About this task: Please give back only the lines below from the one containing "You are a computer-use agent. 804x660 pixels." to the one containing "has width=721, height=386.", each repeated word for word, both ends included.

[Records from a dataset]

========

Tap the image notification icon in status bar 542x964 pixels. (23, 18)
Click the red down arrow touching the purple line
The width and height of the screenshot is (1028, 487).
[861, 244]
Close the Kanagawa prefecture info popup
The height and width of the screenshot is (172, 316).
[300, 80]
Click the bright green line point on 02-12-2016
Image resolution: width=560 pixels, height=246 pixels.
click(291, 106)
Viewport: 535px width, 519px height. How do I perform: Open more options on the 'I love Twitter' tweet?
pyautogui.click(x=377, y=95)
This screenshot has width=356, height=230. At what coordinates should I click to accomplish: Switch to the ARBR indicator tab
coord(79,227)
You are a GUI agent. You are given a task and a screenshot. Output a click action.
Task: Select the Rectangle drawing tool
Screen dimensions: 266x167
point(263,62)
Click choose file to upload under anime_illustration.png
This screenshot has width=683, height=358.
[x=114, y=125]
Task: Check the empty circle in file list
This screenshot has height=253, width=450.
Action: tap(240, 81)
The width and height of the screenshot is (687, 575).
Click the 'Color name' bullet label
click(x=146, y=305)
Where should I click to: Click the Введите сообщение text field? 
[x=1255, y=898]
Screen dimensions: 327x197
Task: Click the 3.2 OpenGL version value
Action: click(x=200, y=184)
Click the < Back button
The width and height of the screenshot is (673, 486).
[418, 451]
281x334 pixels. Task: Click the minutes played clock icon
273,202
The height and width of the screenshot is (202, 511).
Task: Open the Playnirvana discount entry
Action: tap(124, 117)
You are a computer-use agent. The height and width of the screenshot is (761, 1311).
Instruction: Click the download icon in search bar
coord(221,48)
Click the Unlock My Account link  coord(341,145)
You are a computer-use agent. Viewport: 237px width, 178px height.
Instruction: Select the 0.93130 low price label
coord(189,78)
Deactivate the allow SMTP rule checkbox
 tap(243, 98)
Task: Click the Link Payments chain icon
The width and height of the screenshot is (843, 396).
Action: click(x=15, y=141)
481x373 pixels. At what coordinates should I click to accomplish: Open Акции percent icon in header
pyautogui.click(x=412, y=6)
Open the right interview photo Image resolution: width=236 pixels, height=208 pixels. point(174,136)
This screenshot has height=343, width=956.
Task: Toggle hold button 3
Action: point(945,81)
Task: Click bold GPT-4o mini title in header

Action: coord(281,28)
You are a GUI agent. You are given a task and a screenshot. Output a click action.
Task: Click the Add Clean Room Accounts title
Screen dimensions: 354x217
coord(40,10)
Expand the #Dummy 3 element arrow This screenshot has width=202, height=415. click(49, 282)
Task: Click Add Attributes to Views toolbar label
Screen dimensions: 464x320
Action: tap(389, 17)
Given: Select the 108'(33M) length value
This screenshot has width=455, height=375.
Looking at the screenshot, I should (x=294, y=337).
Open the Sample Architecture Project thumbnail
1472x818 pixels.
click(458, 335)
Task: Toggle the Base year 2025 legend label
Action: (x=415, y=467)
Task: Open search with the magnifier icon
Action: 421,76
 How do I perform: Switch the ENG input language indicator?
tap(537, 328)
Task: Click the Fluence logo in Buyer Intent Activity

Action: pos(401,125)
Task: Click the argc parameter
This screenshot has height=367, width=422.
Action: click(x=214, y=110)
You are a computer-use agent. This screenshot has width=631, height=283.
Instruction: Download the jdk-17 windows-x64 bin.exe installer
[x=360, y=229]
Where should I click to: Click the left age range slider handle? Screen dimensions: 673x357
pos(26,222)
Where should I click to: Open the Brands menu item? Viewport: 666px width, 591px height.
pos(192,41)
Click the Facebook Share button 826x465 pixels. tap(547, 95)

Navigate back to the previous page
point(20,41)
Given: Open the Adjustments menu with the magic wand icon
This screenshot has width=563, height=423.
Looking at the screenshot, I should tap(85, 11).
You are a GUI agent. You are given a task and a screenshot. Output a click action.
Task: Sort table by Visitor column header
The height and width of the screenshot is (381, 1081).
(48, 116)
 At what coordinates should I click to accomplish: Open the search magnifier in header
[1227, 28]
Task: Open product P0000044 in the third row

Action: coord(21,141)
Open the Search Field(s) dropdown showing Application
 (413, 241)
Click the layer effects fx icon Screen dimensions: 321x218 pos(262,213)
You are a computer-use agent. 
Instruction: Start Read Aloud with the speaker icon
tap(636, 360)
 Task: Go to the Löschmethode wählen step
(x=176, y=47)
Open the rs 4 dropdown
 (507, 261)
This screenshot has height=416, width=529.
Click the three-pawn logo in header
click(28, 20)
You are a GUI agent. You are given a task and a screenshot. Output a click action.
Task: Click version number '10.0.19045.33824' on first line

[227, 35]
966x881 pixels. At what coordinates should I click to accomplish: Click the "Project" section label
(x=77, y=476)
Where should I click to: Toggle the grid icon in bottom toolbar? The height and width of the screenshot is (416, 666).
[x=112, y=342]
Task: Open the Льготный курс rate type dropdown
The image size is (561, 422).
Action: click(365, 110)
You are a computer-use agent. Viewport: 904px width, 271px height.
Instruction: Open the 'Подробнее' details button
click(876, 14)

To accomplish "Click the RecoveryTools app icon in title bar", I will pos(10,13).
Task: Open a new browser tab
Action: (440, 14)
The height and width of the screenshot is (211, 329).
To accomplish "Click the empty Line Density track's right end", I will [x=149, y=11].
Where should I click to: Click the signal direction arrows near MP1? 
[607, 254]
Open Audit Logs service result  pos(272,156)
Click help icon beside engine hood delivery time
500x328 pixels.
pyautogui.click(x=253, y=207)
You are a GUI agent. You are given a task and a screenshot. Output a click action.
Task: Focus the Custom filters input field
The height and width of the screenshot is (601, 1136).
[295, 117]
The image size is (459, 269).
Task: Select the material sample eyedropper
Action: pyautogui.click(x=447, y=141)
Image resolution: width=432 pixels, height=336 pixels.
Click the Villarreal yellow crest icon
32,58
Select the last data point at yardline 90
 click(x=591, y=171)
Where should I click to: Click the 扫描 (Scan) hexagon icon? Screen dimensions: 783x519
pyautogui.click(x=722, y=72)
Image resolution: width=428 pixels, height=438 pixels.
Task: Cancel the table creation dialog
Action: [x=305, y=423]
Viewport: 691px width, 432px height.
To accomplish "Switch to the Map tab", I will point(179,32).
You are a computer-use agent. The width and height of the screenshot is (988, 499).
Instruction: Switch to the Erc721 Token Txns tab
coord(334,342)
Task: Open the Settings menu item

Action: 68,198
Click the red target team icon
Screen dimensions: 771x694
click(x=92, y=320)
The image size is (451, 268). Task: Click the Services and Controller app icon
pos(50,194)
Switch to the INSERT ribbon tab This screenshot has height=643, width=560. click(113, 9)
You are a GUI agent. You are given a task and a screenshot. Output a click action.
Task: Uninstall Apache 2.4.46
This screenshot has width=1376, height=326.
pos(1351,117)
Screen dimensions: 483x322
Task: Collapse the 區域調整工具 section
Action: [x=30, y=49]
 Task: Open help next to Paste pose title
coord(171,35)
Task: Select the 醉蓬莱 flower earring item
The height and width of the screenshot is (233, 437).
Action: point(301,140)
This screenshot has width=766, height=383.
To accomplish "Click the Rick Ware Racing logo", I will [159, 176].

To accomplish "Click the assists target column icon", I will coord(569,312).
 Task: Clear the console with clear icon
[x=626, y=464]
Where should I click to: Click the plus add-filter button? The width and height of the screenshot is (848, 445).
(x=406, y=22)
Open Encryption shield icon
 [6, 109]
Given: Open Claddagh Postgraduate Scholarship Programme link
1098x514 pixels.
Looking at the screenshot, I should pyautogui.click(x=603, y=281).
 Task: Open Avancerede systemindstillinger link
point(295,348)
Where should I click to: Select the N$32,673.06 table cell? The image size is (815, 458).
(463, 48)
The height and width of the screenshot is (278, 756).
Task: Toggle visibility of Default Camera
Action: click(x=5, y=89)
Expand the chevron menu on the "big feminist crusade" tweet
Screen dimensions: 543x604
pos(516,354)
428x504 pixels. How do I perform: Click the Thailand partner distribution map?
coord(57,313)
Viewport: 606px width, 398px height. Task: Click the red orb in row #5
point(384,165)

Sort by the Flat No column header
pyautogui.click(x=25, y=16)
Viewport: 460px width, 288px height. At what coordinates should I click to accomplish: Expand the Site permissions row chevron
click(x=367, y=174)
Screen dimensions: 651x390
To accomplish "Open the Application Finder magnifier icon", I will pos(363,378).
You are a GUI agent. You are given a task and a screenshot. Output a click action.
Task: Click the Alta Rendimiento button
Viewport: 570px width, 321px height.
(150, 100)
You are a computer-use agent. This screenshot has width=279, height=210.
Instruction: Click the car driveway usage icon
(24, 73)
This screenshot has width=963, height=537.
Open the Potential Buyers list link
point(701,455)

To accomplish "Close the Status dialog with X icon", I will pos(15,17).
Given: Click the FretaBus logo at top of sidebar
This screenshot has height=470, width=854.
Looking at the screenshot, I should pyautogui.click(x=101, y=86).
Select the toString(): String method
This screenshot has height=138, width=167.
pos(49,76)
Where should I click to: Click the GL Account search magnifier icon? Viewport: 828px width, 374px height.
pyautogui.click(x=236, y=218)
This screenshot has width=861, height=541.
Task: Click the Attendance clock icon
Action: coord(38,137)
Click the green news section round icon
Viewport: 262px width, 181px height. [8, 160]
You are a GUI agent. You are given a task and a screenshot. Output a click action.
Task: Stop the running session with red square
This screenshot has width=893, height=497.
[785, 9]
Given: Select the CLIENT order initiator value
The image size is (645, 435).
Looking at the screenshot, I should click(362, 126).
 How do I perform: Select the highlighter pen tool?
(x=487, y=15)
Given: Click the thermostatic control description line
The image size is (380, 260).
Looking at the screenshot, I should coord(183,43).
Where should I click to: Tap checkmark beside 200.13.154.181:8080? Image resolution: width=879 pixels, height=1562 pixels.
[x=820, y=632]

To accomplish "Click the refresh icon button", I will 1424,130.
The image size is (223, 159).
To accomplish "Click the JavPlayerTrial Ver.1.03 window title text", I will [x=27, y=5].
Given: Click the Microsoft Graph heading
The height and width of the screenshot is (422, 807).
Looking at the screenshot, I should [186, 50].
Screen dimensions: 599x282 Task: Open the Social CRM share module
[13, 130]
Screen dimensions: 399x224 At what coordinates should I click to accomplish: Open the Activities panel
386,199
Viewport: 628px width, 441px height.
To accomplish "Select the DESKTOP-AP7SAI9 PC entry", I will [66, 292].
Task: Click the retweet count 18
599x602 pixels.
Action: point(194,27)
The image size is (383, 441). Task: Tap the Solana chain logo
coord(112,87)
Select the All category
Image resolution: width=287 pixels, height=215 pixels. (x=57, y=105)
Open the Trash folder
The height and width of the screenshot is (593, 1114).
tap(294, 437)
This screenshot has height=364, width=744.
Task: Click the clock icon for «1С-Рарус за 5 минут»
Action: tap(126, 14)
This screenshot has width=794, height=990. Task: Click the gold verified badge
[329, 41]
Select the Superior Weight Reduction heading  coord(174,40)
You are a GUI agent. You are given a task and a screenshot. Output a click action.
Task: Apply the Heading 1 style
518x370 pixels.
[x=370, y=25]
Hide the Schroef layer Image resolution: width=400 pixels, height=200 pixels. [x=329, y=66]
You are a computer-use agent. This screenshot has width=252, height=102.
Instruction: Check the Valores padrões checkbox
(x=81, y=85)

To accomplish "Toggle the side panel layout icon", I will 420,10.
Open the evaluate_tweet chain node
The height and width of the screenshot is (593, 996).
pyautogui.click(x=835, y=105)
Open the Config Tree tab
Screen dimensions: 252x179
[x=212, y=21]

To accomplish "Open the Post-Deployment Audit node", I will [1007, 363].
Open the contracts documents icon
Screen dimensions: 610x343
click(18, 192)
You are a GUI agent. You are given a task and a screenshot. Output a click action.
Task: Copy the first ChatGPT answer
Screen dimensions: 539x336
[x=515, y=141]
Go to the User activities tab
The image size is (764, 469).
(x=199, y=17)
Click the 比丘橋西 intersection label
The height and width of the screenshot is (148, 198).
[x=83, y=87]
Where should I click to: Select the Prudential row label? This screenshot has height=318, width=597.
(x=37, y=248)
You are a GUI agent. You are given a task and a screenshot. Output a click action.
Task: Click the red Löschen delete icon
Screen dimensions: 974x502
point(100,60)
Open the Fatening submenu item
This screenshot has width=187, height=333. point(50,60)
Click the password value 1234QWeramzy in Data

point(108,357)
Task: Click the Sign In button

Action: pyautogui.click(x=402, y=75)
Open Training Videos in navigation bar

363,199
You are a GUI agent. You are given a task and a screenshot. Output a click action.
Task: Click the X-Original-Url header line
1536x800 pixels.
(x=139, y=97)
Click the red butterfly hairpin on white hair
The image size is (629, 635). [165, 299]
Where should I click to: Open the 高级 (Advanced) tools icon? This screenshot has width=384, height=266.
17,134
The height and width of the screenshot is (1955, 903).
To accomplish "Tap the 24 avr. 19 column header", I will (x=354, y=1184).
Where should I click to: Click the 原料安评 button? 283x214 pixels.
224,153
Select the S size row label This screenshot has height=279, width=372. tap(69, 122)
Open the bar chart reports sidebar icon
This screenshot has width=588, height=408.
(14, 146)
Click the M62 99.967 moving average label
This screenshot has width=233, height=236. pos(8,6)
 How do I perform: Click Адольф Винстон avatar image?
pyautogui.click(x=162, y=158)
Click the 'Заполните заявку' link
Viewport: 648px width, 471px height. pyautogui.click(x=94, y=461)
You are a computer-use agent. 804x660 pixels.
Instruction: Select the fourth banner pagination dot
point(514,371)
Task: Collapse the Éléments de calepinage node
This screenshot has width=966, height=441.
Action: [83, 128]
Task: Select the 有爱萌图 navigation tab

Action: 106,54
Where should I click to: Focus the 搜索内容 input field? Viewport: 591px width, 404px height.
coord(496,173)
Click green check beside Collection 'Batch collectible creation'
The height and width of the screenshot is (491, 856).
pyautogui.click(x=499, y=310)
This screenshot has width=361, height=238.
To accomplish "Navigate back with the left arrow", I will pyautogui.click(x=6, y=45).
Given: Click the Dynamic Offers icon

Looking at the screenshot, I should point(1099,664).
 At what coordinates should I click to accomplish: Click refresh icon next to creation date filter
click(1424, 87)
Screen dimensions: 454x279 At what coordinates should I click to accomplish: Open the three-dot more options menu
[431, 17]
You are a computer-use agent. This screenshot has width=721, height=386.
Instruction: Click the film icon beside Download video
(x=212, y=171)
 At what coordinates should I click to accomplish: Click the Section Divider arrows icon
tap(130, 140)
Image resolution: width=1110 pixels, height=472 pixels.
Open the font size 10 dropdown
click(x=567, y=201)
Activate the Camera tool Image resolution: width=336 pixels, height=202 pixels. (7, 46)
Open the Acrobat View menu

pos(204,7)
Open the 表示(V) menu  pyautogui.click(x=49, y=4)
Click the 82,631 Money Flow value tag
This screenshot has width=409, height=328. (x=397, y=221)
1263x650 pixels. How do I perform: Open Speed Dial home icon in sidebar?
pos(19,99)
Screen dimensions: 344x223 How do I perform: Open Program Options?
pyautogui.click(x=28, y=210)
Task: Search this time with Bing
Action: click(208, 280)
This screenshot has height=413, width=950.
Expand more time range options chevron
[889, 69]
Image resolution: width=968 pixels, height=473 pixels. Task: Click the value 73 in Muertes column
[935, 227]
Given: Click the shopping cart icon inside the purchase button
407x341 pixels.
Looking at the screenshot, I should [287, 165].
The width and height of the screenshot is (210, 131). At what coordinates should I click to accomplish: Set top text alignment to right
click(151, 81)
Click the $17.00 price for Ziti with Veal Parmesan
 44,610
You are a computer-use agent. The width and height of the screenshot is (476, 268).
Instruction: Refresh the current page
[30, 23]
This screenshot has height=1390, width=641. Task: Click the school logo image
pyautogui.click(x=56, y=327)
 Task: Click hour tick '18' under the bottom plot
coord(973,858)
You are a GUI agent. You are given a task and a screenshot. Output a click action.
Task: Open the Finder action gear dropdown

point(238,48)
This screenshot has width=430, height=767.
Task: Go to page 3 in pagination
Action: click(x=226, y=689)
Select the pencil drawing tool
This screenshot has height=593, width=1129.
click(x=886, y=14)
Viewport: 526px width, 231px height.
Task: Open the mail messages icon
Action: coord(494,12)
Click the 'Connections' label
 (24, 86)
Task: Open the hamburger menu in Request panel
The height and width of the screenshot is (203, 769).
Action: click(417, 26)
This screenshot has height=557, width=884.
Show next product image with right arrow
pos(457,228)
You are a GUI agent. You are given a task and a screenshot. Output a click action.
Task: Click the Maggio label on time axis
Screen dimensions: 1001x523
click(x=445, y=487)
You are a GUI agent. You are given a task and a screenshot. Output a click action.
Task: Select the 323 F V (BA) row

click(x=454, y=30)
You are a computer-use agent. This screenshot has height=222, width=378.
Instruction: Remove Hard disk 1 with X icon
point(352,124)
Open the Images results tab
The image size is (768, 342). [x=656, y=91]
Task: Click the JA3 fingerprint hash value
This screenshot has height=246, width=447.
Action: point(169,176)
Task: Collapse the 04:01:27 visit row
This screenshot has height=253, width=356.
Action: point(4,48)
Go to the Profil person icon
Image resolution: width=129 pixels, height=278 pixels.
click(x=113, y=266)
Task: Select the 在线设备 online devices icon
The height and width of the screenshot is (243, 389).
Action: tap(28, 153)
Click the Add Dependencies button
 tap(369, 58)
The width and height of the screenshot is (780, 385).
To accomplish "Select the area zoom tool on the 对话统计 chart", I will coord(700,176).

========

Finished task:
You are a computer-use agent. 804x660 pixels.
Instruction: Select the fourth banner pagination dot
point(514,371)
Task: Collapse the Éléments de calepinage node
This screenshot has width=966, height=441.
Action: [83, 128]
Task: Select the 有爱萌图 navigation tab

Action: 106,54
Where should I click to: Focus the 搜索内容 input field? Viewport: 591px width, 404px height.
coord(496,173)
Click green check beside Collection 'Batch collectible creation'
The height and width of the screenshot is (491, 856).
pyautogui.click(x=499, y=310)
This screenshot has width=361, height=238.
To accomplish "Navigate back with the left arrow", I will pyautogui.click(x=6, y=45).
Given: Click the Dynamic Offers icon

Looking at the screenshot, I should point(1099,664).
 At what coordinates should I click to accomplish: Click refresh icon next to creation date filter
click(1424, 87)
Screen dimensions: 454x279 At what coordinates should I click to accomplish: Open the three-dot more options menu
[431, 17]
You are a computer-use agent. This screenshot has width=721, height=386.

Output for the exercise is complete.